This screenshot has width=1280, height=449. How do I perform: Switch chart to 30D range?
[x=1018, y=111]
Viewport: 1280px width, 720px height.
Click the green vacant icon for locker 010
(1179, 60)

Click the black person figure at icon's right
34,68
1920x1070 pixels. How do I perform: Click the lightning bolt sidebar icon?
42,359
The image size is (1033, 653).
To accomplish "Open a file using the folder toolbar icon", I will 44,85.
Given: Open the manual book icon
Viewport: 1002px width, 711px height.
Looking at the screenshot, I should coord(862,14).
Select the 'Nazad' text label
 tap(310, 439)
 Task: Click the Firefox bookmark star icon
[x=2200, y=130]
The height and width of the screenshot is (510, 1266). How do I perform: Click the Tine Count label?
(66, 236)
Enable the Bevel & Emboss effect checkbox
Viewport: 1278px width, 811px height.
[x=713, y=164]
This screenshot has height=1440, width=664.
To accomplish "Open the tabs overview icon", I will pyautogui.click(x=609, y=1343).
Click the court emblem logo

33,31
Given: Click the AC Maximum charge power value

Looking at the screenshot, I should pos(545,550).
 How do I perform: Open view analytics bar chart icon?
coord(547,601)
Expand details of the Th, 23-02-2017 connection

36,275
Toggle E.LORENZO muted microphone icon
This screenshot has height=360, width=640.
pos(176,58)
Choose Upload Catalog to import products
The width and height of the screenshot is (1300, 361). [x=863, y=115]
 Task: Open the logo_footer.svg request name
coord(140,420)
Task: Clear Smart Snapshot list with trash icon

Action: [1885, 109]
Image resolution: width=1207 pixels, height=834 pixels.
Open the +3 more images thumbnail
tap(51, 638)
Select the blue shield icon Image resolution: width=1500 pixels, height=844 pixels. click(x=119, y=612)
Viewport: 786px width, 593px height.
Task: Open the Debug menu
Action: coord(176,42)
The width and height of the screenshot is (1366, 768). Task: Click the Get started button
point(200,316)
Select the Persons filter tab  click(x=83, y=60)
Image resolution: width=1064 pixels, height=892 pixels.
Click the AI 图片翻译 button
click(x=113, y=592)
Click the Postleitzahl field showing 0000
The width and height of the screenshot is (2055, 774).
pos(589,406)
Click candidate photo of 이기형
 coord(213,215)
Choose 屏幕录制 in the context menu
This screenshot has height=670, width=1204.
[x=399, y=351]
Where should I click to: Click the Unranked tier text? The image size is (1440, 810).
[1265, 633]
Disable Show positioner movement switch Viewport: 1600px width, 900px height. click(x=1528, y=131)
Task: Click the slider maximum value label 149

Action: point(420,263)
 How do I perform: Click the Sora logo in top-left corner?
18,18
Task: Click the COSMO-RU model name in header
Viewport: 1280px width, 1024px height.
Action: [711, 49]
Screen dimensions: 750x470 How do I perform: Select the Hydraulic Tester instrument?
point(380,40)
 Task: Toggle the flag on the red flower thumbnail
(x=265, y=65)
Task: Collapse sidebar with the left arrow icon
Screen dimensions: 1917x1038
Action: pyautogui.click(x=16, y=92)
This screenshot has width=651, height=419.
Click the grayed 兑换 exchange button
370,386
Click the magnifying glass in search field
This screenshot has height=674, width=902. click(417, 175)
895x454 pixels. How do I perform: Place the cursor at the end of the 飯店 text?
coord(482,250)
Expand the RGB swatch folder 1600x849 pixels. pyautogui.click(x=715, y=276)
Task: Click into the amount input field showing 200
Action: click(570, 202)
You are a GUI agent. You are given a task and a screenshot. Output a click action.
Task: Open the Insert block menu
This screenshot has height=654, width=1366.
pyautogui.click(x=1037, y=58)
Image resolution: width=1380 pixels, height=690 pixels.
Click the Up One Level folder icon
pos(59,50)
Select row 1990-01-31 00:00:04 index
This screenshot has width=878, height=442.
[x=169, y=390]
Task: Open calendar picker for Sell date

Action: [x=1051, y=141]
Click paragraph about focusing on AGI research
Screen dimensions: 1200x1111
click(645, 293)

**TASK TO COMPLETE**
As the answer, set down only the lines from the data above between the one holding "This screenshot has height=670, width=1204." and the one holding "Click paragraph about", inclusive, exactly as they read.

**RESULT OF THIS EXERCISE**
This screenshot has height=670, width=1204.
[x=399, y=351]
Where should I click to: Click the Unranked tier text? The image size is (1440, 810).
[1265, 633]
Disable Show positioner movement switch Viewport: 1600px width, 900px height. click(x=1528, y=131)
Task: Click the slider maximum value label 149

Action: point(420,263)
 How do I perform: Click the Sora logo in top-left corner?
18,18
Task: Click the COSMO-RU model name in header
Viewport: 1280px width, 1024px height.
Action: [711, 49]
Screen dimensions: 750x470 How do I perform: Select the Hydraulic Tester instrument?
point(380,40)
 Task: Toggle the flag on the red flower thumbnail
(x=265, y=65)
Task: Collapse sidebar with the left arrow icon
Screen dimensions: 1917x1038
Action: pyautogui.click(x=16, y=92)
This screenshot has width=651, height=419.
Click the grayed 兑换 exchange button
370,386
Click the magnifying glass in search field
This screenshot has height=674, width=902. click(417, 175)
895x454 pixels. How do I perform: Place the cursor at the end of the 飯店 text?
coord(482,250)
Expand the RGB swatch folder 1600x849 pixels. pyautogui.click(x=715, y=276)
Task: Click into the amount input field showing 200
Action: click(570, 202)
You are a GUI agent. You are given a task and a screenshot. Output a click action.
Task: Open the Insert block menu
This screenshot has height=654, width=1366.
pyautogui.click(x=1037, y=58)
Image resolution: width=1380 pixels, height=690 pixels.
Click the Up One Level folder icon
pos(59,50)
Select row 1990-01-31 00:00:04 index
This screenshot has width=878, height=442.
[x=169, y=390]
Task: Open calendar picker for Sell date

Action: [x=1051, y=141]
Click paragraph about focusing on AGI research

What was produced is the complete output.